Material shown

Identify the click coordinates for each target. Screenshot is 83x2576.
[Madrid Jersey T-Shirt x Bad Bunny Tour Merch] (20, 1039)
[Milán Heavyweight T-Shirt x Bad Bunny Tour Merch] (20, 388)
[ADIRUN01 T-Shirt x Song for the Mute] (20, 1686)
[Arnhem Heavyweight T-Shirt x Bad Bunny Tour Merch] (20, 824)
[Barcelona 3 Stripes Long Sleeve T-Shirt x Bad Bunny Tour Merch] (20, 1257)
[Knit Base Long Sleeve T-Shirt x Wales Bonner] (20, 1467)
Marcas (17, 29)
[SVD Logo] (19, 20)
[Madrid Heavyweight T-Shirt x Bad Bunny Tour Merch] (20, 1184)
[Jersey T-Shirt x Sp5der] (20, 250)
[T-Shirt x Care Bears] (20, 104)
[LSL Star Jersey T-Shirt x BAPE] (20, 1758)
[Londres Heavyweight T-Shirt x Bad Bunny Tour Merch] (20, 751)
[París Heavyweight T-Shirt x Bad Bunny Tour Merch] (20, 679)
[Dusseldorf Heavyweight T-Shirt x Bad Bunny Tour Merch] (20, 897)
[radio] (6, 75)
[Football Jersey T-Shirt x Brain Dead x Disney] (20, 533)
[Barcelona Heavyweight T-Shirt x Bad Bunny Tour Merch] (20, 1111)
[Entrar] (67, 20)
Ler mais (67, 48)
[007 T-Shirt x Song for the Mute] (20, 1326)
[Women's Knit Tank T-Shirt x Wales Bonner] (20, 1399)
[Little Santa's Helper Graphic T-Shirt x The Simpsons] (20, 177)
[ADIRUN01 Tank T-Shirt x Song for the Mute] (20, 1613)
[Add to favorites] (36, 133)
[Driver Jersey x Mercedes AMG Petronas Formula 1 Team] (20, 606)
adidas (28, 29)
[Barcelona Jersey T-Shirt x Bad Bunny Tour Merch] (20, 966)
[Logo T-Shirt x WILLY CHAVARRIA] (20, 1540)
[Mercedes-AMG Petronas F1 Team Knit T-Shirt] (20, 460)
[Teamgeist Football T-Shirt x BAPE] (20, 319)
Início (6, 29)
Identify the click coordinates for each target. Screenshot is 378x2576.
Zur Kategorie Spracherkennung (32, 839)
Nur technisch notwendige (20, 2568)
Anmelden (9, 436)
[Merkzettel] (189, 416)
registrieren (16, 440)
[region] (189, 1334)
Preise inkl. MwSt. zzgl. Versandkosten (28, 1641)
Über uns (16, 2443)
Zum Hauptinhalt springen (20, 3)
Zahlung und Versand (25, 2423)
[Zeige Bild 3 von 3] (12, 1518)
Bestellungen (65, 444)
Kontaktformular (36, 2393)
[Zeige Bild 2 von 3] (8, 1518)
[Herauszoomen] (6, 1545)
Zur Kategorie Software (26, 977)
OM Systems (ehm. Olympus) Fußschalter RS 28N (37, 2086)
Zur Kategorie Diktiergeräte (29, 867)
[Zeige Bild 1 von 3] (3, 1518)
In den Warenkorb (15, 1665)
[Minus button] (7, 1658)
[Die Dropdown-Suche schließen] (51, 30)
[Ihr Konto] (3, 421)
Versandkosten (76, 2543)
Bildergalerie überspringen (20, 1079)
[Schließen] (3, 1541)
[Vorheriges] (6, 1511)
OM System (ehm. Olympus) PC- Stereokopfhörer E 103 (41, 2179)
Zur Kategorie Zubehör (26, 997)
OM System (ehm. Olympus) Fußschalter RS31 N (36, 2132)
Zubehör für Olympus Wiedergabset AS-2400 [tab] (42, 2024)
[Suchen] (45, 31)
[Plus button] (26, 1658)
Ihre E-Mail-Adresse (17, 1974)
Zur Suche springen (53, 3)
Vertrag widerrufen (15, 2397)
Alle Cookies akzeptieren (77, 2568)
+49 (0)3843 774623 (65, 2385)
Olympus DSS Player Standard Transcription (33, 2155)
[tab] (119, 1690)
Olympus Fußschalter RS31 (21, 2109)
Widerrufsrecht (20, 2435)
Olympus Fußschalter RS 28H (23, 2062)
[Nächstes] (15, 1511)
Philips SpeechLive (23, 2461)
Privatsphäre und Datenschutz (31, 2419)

Task details
Your reply is to repeat, unchanged, the lines above running from the one with "Nur technisch notwendige (20, 2568)" up to and including the one with "[Zeige Bild 1 von 3] (3, 1518)".

Task output
Nur technisch notwendige (20, 2568)
Anmelden (9, 436)
[Merkzettel] (189, 416)
registrieren (16, 440)
[region] (189, 1334)
Preise inkl. MwSt. zzgl. Versandkosten (28, 1641)
Über uns (16, 2443)
Zum Hauptinhalt springen (20, 3)
Zahlung und Versand (25, 2423)
[Zeige Bild 3 von 3] (12, 1518)
Bestellungen (65, 444)
Kontaktformular (36, 2393)
[Zeige Bild 2 von 3] (8, 1518)
[Herauszoomen] (6, 1545)
Zur Kategorie Software (26, 977)
OM Systems (ehm. Olympus) Fußschalter RS 28N (37, 2086)
Zur Kategorie Diktiergeräte (29, 867)
[Zeige Bild 1 von 3] (3, 1518)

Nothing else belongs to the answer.